Start of EXERCISE MATERIAL

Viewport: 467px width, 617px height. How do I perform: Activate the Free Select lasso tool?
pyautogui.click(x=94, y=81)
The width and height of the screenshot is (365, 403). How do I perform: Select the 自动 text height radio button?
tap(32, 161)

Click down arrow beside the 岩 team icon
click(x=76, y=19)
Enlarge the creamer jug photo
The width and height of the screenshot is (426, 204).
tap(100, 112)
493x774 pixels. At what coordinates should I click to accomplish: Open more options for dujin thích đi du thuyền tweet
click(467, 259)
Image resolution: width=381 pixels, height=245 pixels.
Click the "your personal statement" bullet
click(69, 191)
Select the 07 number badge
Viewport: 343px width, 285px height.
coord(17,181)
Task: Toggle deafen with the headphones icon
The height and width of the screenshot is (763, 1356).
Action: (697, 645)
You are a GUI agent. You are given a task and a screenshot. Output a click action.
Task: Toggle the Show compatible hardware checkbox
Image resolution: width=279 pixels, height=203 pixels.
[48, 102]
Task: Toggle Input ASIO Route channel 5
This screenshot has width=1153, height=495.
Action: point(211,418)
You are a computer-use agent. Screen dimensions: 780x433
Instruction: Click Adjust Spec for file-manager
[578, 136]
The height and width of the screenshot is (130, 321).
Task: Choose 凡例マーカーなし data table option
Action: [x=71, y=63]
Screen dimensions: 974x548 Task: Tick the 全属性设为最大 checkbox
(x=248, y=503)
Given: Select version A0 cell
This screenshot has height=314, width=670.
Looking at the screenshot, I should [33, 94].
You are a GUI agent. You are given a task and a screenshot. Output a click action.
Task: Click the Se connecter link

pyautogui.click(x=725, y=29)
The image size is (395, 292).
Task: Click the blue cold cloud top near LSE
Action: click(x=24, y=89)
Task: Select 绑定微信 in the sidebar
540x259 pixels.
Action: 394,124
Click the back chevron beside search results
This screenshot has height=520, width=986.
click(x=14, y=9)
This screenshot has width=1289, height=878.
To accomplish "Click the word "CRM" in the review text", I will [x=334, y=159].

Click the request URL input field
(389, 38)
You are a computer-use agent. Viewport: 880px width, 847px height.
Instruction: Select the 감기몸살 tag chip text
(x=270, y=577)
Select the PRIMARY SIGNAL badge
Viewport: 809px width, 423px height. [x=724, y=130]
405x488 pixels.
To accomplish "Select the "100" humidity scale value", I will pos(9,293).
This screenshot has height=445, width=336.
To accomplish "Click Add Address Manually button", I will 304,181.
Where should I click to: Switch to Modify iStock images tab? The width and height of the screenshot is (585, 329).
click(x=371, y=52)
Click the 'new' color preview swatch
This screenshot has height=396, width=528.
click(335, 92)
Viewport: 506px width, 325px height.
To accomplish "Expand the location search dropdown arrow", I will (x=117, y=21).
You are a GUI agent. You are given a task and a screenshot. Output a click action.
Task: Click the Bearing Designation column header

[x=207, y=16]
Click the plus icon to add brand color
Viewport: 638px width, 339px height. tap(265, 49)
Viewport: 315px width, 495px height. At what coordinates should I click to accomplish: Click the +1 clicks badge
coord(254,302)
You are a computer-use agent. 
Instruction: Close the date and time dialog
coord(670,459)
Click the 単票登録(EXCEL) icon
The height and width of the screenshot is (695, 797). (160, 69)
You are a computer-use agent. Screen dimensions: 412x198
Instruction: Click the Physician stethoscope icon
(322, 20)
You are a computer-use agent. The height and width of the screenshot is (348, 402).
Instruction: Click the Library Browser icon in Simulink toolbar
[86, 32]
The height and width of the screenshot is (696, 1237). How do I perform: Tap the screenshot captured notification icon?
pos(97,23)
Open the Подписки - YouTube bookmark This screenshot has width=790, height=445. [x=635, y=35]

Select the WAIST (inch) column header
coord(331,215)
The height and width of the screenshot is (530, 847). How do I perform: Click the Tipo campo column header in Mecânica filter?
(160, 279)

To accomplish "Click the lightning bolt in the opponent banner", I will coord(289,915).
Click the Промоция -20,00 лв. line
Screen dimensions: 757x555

End of EXERCISE MATERIAL

**PROBLEM TO SOLVE**
Once the lines of the entries containing the word "Toggle" have been counted, report the number alone.

**EXERCISE SOLUTION**
3